Many coins have been found in northern Ethiopia and Eritrea, the central region of Aksum, though Aksumite coins are reported to have been found in Arato and Lalibela. Many coins have been also found further afield. Numerous hoards of coins (always gold save one silver coin) have been found in Southern Arabia, much more than in Aksum itself, attesting perhaps to an Aksumite presence in parts of the region (perhaps supporting the use of titles claiming control over parts of South Arabia from GDRT's time). The hoards may be the remnants of hoards left in Kaleb's time (perhaps used to pay soldiers), when it was under an Aksumite governor.
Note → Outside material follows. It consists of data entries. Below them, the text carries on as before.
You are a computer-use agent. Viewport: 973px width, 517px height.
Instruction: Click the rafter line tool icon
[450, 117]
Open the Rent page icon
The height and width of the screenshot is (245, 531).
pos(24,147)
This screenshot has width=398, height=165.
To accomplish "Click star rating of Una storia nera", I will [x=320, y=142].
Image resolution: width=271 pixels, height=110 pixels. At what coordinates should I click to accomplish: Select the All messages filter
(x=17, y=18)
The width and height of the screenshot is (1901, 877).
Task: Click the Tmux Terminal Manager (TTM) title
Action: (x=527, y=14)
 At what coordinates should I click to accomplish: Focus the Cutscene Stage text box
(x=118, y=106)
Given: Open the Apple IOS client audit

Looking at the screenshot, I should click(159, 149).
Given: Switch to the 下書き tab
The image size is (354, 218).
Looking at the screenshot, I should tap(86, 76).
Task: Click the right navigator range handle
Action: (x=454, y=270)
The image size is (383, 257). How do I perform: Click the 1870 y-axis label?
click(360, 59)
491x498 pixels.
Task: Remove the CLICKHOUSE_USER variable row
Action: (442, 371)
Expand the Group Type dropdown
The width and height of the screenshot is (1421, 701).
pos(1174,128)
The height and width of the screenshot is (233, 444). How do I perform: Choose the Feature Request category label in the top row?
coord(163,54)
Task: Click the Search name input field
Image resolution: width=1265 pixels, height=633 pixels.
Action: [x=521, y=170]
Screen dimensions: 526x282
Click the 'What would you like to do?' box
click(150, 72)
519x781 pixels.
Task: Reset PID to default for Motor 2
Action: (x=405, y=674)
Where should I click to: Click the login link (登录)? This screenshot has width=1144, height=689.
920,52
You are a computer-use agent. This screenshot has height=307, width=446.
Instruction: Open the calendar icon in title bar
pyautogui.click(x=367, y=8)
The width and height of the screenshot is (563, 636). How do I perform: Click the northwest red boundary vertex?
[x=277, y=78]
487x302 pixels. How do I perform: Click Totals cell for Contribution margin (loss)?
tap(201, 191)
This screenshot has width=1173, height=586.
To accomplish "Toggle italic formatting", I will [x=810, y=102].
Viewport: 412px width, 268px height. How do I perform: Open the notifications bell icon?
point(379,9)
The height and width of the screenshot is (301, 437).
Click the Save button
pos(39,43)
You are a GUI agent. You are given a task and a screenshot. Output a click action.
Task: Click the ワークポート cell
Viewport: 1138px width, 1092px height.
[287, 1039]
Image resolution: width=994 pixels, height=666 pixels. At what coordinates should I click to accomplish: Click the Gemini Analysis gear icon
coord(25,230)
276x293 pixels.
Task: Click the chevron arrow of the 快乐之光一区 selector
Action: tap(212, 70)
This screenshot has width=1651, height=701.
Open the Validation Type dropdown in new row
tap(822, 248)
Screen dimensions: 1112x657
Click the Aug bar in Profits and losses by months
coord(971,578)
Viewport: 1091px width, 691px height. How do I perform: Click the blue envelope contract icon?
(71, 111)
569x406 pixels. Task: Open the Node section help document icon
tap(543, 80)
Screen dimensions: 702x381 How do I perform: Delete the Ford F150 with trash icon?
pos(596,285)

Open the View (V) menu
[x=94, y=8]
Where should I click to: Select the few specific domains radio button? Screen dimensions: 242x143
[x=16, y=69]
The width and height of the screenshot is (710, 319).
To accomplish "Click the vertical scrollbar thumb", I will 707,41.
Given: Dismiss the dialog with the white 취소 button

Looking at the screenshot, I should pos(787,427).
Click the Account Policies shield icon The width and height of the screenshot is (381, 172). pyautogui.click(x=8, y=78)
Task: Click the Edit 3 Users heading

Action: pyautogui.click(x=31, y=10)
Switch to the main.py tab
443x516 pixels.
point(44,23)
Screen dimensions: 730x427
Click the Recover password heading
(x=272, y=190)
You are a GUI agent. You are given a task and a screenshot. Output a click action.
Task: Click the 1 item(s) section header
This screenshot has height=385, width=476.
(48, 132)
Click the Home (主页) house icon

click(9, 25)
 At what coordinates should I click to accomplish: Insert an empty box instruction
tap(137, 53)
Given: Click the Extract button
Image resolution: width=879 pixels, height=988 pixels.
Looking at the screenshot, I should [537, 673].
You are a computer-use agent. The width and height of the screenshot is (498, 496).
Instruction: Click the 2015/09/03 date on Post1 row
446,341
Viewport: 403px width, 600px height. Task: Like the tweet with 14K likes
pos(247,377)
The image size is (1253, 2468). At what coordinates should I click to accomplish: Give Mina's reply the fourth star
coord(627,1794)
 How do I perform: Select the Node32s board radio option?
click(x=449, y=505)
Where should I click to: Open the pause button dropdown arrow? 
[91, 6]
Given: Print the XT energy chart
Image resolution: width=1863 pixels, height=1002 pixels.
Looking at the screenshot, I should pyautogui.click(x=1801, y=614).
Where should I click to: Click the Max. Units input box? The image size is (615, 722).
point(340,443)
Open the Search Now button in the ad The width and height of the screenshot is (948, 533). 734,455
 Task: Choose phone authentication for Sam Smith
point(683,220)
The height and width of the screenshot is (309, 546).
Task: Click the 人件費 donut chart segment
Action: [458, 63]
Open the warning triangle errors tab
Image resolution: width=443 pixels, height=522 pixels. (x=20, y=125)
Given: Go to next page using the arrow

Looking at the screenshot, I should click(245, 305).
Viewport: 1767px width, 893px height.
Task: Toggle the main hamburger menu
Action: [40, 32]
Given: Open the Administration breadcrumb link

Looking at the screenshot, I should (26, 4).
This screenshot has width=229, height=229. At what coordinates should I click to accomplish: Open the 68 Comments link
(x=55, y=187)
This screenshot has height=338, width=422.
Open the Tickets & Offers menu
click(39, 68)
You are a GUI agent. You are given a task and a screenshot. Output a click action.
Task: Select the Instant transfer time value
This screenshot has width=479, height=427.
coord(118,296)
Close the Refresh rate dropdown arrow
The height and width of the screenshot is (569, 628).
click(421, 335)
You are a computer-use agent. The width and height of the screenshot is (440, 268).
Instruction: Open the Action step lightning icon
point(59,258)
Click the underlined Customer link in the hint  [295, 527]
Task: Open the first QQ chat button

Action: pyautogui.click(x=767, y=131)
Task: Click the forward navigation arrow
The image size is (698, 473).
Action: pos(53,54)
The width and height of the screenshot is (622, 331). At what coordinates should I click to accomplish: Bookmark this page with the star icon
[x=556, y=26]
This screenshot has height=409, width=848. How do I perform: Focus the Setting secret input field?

Outside of the Horn of Africa and Arabian Peninsula, coins have been found as far as Israel, Meroe, Egypt, and India. Silver and copper coins are mainly found in Aksum, though some can be traced to Palestinian pilgrim centers.

In addition to historical evidence, the coins' use of Ge'ez provides valuable linguistic information. Though rarely used, the vocalization of Ge'ez sometimes employed on Aksumite coins allows linguists to analyze vowel changes and shifts that cannot be represented in the older Semitic abjads such as Hebrew, Arabic, South Arabian, and earlier, unvocalized Ge'ez.